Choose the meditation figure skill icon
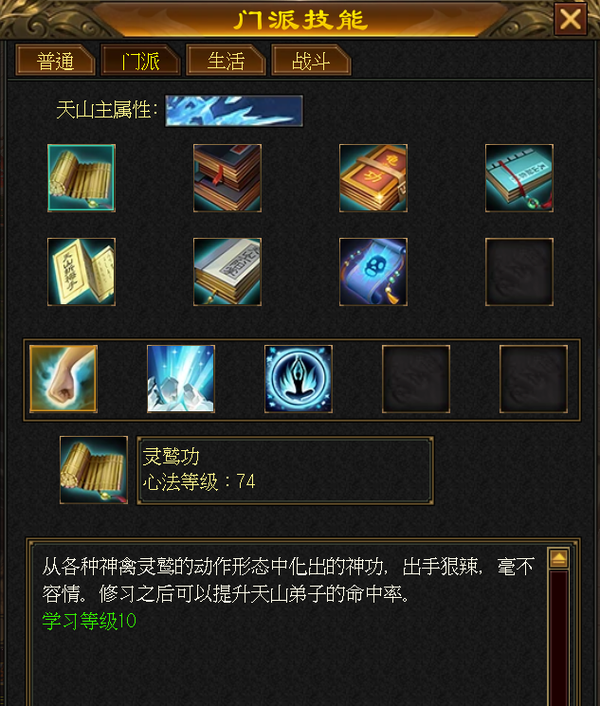 click(x=298, y=379)
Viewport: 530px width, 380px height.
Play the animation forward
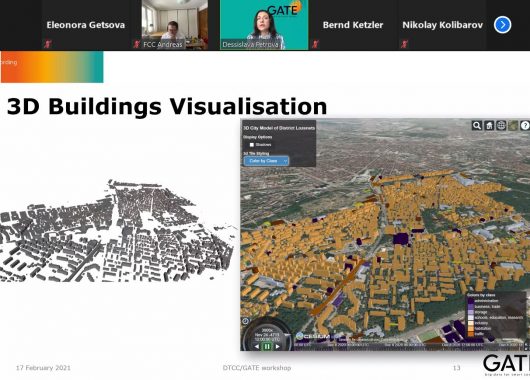pyautogui.click(x=278, y=346)
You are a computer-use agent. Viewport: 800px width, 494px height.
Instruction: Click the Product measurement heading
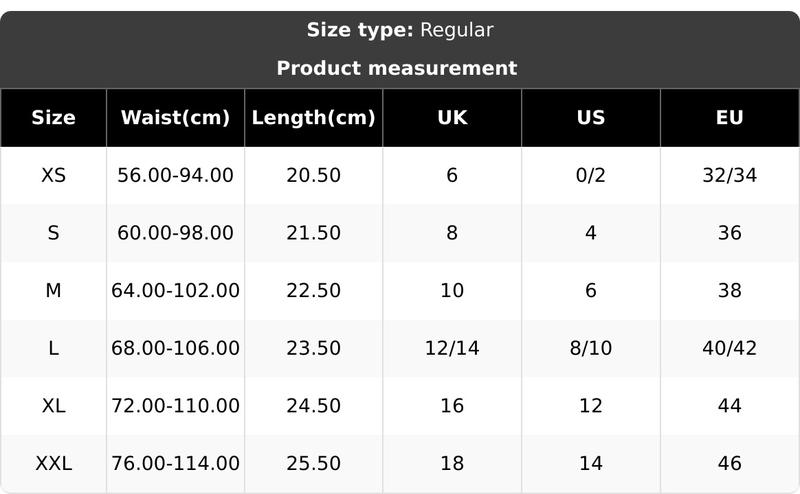pyautogui.click(x=397, y=68)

→ **Task directions**
Give back every record precisely as it stands, without the images.

→ **Solved problem**
Choose the meditation figure skill icon
 click(x=298, y=379)
Viewport: 530px width, 380px height.
Play the animation forward
pyautogui.click(x=278, y=346)
You are a computer-use agent. Viewport: 800px width, 494px height.
Instruction: Click the Product measurement heading
pyautogui.click(x=397, y=68)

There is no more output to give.